Activity list »
A - In the passage on Japanese corporate reports, why was 2016 chosen as the year data collection began? Answer in one to three sentences.
B - In the passage on Japanese corporate reports, switch "EDINET" to "the disclosure network" and write out the part that begins at the words "The data contained" and stops after "Japanese business sector.".
C - Translate this sentence from the passage on Japanese corporate reports into Spanish: "These firms are included in our dataset to understand perceptions of the overall Japanese business sector."

Text passage »
────

There are three data acquisition points. First, data collection began in 2016. Annual/quarterly reports were digitalized since Japan’s fiscal year ended in March 2004. However, after organizing the data, we found that the quantity of data for the period 2004–2015 was relatively small (792 documents for the 10 years) (Figure 1). Therefore, we chose 2016 as the starting point. Second, the end of data collection was December 2022. It has been argued that generative AI, which began to spread since mid-2022, may have a qualitatively different impact on society than previous AI technologies [41,42]. Third, the present study uses the calendar year, whereas Japanese firms submit their annual/quarterly reports using the fiscal year, mostly April to March. This is because annual/quarterly reports are written considering subsequent events and social contexts that occur after the fiscal year end until disclosure.
The data contained in eol include not only firms listed on the Tokyo Stock Exchange (TSE) and local stock exchanges but also all firms that have filed with Electronic Disclosure for Investors’ NETwork (EDINET), which is the Japanese version of the electronic information disclosure system for disclosed documents established under the Financial Instruments and Exchange Act in Japan. Therefore, firms that have ceased operations owing to bankruptcy or merger and nonlisted firms that voluntarily filed documents are also included in EDINET. These firms are included in our dataset to understand perceptions of the overall Japanese business sector.

────

Source information »
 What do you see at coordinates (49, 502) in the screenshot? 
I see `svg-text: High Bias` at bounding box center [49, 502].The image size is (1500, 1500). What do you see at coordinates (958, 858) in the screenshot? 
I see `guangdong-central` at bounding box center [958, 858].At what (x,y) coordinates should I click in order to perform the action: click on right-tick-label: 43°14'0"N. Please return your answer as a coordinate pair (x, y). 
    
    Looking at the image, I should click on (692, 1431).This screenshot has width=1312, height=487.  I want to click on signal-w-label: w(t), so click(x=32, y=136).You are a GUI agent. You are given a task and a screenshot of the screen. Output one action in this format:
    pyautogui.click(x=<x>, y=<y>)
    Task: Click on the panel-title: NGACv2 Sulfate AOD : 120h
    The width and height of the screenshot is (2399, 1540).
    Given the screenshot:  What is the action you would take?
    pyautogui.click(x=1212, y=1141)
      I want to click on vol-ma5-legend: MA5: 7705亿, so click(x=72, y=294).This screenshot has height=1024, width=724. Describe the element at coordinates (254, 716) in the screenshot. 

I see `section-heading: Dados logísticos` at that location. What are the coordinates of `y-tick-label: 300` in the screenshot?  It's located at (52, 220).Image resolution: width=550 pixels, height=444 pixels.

────

Answers in order »
A - The reports had been digitized since the fiscal year that ended in March 2004, but there was relatively little data for 2004–2015: only 792 documents across those 10 years. That is why 2016 was picked as the starting point.

B -
The data contained in eol include not only firms listed on the Tokyo Stock Exchange (TSE) and local stock exchanges but also all firms that have filed with Electronic Disclosure for Investors’ NETwork (the disclosure network), which is the Japanese version of the electronic information disclosure system for disclosed documents established under the Financial Instruments and Exchange Act in Japan. Therefore, firms that have ceased operations owing to bankruptcy or merger and nonlisted firms that voluntarily filed documents are also included in the disclosure network. These firms are included in our dataset to understand perceptions of the overall Japanese business sector.

C - Estas empresas se incluyen en nuestro conjunto de datos para comprender las percepciones del sector empresarial japonés en su conjunto.